# STATED GOAL 1
According to the financial report excerpt, what amount of trading losses was the Company made aware of in late December 1995?
# STATED GOAL 2
From the financial report excerpt, reproduce verbatim the passage starting with "Net interest expense" and going on through "to last year.".
# STATED GOAL 3
Carry the financial report excerpt forward from its final words.
──────── DOCUMENT EXTRACT
Net interest expense of $4.2 million for the third quarter and $12.8
million for the nine-month period ended November 27, 1993 decreased $0.1
million and increased $0.8 million, respectively, compared to the same
periods last year. The increase resulted from lower interest income earned
on reduced cash balances this year compared to last year.
In late December 1995, the Company was made aware of trading losses of
$19.3 million resulting from trading activities in a discretionary account.
The Company has regularly designated a portion of its excess cash and short-
term investments for management by a financial consultant in the
discretionary account. The amount of funds has varied during each year, and
the funds were generally withdrawn near the end of each fiscal year.
According to statements of the account provided by brokerage firms that
executed trading activity at the financial consultant's instructions, the
funds were invested in treasury bonds, treasury bond futures contracts and
options on treasury bond futures contracts. The futures and options
contracts were often used in a manner that provided a high degree of
speculation and leverage to the invested funds. As a result of the
investigations of the net trading losses, the Company recorded $16.5 million
of the net trading losses in fiscal 1996 and restated its fiscal 1995
financial statements to record $2.8 million of the net trading losses during
that year. Fiscal 1996, 1995 and 1994 financial statements and the fiscal
1993 third and fourth quarter interim financial statements have been restated
to reflect the net trading losses and gains during those periods based on
information available to the Company. The restatements of the first, second,
third, and fourth quarters of fiscal 1994 and the third and fourth quarters
of fiscal 1993 have no effect on net income for the full 1994 and 1993 fiscal
years, respectively. The financial statements for the first and second
quarters of fiscal 1993 do not require restatement. To the extent trading
losses are not offset by trading gains, the Company has not recorded any tax
benefit on these losses since the realization of such benefit is not
considered likely based on the information available at this time. The
Company and a Special Committee of the Board of Directors investigated the
matter and found no evidence to suggest that the Company's net losses from
these trading activities will exceed the $19.3 million recorded in fiscal
years 1996 and 1995.
The Company's effective tax rate for the interim periods of fiscal 1994
exclusive of the aforementioned trading losses increased to 29% compared to
24% for fiscal 1993, primarily due to an increase in the state tax effective
rate.
Operating income improved $0.8 million to $9.9 million during the third
quarter of fiscal 1994 compared to $9.1 million for the same period last
year. The Company recorded net losses of $0.5 million or $.01 per share
during the third quarter of fiscal 1994 compared to net losses of $0.2
million or $.00 per share during the third quarter of fiscal 1993. Net
income for the first nine months of fiscal year 1994 was $1.3 million or
$0.03 per share compared to $15.3 million or $0.39 per share for the same
period last year.
Pursuant to the sale of its 49.5% ownership interest in Sunbelt Nursery
Group, Inc. ("Sunbelt") to General Host Corporation ("General Host")
────────────────
──────── DATA ENTRIES
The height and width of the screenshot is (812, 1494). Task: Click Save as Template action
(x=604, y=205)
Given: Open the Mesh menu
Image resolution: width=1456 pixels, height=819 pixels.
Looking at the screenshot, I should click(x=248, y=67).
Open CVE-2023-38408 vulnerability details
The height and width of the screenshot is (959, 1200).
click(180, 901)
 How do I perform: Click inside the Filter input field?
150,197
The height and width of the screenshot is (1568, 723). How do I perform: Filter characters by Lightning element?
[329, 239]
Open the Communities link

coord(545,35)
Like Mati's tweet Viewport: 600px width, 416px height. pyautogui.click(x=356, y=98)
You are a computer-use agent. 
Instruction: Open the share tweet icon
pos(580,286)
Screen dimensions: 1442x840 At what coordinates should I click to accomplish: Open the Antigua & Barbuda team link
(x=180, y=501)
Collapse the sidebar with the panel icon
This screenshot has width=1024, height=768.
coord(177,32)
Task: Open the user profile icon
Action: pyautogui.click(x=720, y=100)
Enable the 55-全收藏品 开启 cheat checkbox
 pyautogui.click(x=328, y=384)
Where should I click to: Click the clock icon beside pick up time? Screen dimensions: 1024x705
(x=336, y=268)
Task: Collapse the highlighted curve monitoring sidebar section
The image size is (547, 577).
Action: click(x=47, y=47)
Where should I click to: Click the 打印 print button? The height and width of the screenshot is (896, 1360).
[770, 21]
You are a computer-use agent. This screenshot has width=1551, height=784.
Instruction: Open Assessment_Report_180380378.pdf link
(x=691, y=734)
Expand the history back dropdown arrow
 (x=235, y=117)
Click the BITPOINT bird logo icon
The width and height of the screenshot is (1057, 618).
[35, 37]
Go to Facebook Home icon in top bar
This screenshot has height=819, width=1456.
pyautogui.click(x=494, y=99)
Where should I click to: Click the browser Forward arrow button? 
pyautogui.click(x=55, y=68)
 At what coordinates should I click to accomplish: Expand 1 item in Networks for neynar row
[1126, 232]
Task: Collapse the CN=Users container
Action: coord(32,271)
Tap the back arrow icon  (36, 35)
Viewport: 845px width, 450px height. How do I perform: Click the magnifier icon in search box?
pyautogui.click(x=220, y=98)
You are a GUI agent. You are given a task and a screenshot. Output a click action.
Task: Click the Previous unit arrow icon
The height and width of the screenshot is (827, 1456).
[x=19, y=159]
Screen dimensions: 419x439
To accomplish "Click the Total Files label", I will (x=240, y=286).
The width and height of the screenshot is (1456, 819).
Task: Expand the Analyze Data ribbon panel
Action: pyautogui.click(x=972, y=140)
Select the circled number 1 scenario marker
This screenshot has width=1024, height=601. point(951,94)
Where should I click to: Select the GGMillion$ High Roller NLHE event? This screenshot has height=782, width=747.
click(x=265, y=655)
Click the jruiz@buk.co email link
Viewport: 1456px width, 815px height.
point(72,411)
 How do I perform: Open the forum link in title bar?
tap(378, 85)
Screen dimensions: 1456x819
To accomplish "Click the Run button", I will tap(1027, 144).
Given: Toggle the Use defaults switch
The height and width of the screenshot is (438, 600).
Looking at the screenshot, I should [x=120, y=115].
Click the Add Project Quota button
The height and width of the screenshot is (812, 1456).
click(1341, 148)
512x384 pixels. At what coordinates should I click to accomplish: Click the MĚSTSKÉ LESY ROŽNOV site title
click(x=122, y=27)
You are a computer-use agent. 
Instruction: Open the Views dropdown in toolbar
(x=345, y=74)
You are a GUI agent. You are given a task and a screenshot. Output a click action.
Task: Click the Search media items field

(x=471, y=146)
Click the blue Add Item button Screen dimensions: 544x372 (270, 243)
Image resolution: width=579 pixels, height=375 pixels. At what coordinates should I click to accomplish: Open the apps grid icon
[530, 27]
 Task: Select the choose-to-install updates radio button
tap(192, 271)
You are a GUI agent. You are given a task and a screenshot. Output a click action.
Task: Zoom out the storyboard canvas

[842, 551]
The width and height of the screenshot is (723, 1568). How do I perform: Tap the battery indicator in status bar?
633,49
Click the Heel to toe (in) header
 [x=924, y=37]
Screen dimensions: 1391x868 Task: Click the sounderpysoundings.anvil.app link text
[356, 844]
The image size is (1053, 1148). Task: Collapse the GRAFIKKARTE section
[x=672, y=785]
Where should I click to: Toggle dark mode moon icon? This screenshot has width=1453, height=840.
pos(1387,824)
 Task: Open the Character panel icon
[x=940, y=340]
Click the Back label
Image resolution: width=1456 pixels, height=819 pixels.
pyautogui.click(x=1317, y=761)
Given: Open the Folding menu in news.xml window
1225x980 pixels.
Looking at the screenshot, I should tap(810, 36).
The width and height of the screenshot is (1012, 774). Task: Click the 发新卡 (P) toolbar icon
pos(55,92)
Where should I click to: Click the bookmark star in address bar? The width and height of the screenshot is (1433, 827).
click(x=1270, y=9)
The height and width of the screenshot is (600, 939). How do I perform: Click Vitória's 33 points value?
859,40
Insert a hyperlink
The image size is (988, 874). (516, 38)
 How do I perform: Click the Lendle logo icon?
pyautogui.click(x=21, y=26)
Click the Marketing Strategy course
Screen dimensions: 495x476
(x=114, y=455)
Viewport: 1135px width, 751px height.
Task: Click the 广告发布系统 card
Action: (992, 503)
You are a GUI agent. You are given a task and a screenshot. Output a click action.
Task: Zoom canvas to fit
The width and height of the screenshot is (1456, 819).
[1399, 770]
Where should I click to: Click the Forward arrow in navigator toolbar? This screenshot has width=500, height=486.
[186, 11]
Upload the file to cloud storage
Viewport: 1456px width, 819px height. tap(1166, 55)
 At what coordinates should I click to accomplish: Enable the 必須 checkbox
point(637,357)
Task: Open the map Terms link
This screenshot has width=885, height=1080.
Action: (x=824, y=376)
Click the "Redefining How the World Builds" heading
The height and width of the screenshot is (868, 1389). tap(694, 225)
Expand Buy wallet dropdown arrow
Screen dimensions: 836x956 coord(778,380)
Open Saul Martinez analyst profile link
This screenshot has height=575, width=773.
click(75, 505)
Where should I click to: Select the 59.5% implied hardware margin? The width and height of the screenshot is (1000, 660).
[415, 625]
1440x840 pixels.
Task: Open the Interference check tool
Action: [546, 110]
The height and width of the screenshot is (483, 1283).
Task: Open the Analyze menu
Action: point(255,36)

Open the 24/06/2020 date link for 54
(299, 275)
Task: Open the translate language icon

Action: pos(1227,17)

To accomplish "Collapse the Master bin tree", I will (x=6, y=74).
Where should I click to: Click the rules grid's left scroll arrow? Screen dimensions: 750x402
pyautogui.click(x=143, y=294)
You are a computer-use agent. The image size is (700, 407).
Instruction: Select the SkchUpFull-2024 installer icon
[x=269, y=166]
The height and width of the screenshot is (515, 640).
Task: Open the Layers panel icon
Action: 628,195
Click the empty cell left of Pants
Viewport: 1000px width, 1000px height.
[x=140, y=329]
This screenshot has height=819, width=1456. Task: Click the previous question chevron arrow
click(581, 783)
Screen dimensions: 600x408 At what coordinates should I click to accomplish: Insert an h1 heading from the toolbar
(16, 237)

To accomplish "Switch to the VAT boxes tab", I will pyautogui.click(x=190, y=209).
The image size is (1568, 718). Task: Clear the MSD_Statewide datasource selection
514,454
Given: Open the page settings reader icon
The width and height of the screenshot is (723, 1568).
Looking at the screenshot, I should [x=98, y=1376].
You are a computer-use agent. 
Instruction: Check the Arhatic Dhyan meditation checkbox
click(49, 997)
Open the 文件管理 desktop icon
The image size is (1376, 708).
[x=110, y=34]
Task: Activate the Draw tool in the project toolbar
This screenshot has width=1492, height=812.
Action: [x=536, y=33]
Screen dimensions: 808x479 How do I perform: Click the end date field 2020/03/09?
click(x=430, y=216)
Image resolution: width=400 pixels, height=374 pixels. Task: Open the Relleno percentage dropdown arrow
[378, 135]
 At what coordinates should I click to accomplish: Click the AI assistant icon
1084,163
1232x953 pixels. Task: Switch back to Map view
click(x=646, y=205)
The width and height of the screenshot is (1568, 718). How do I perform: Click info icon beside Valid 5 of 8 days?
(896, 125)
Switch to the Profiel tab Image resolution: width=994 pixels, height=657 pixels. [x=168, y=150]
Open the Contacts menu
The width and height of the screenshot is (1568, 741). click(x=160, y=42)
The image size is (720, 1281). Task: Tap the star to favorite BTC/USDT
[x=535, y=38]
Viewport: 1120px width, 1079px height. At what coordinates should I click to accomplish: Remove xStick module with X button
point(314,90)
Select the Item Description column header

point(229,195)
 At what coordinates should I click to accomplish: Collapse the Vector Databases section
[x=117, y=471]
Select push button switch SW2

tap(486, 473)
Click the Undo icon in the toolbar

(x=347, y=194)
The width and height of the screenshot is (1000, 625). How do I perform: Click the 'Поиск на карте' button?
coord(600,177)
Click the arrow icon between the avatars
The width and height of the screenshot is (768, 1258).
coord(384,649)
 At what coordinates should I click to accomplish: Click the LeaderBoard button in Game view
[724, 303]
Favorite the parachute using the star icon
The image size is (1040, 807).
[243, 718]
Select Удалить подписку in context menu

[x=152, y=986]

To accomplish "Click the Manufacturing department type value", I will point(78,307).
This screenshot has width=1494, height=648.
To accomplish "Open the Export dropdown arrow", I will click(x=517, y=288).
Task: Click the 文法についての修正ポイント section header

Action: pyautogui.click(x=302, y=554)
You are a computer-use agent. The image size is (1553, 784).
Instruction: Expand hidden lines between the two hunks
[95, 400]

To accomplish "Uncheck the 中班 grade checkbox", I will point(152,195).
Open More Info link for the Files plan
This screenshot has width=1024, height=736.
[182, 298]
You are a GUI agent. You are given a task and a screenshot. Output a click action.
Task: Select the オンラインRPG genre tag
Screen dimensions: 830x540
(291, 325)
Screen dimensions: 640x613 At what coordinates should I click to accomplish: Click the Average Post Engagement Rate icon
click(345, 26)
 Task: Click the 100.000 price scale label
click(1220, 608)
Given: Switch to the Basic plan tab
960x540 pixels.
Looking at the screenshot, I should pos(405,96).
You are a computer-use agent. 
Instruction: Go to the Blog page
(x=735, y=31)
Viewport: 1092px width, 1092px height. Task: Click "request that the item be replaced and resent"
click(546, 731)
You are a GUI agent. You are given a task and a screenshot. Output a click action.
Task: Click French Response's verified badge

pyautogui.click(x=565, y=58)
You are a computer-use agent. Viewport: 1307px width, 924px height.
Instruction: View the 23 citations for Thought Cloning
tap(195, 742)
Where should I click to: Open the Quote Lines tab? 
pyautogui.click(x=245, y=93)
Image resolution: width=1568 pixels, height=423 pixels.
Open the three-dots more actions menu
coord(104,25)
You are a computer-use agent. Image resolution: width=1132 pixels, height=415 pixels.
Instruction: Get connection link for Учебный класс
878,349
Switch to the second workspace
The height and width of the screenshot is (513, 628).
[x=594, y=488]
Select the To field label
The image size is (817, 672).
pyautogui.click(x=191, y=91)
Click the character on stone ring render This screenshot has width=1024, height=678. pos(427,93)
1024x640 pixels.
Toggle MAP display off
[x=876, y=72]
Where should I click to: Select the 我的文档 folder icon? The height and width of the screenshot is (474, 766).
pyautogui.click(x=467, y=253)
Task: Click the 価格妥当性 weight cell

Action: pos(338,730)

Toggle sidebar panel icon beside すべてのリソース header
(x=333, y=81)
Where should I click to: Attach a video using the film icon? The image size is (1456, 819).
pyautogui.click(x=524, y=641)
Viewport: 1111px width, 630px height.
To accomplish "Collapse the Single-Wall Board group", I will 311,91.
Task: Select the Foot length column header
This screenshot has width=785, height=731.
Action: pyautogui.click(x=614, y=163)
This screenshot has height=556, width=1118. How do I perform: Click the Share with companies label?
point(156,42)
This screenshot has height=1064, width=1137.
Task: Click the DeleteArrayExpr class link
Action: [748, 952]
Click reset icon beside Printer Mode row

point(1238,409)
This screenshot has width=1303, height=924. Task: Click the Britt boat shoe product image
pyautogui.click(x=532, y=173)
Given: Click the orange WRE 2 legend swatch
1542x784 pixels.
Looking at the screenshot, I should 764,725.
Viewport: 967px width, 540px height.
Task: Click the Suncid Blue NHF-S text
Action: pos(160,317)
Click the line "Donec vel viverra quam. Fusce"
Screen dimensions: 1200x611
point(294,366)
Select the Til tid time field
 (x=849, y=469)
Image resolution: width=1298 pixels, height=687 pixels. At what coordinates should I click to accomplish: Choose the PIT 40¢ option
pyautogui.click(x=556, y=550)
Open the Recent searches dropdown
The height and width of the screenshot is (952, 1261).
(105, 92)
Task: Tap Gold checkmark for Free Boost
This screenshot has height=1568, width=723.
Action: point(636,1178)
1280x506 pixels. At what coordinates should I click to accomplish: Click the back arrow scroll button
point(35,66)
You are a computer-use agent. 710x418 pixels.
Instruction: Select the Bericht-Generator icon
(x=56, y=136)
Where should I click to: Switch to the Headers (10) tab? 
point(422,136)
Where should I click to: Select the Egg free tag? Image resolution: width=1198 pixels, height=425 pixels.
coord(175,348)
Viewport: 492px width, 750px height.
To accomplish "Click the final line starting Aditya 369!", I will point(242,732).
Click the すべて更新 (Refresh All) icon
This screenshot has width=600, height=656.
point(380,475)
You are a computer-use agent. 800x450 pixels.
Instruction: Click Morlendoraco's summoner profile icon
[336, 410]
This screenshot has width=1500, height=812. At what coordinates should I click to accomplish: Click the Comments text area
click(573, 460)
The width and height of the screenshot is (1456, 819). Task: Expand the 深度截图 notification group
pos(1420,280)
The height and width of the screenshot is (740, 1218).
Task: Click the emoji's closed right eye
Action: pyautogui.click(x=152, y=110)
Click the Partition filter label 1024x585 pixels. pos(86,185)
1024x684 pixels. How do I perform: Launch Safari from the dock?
────────────────
# TASK ANSWER 1
$19.3 million

# TASK ANSWER 2
Net interest expense of $4.2 million for the third quarter and $12.8
million for the nine-month period ended November 27, 1993 decreased $0.1
million and increased $0.8 million, respectively, compared to the same
periods last year. The increase resulted from lower interest income earned
on reduced cash balances this year compared to last year.

# TASK ANSWER 3
effective April 2, 1993, the Company agreed to make available up to $25
million of properties for lease to Sunbelt through April 28, 1996 and provide
Sunbelt a $12 million credit facility either in guarantees of Sunbelt
indebtedness or direct loans until April 28, 1994. Sunbelt's repayment
obligations under this agreement are secured by General Host's pledge of 4.2
million shares of Sunbelt common stock. As of November 27, 1993,
approximately $23 million of the properties' facility and $12 million of the
credit facility were outstanding. In its latest Form 10-Q filed with the
Securities and Exchange Commission, Sunbelt reported losses from operations
through the three- and nine-month periods ended October 31, 1993 of $5.4
million and $2.6 million, respectively, and cash flow from operations of $2.2
million for the nine months ended October 31, 1993. Additionally, Sunbelt
reported that in the event additional lines of credit or guarantees are not
obtained from commercial banks, General Host or the Company, Sunbelt may be
required to close stores, liquidate inventories or take other unspecified
measures to meet working capital needs, and there can be no assurance that
these measures would provide sufficient liquidity to satisfy those working
capital needs. The Company and General Host has discussed Sunbelt's future
business prospects and its ability to obtain future financing. Present
discussions with General Host have not progressed sufficiently for the
Company to determine a course of action it may take based on Sunbelt's
financial position or the impact, if any, on the Company's results of
operations.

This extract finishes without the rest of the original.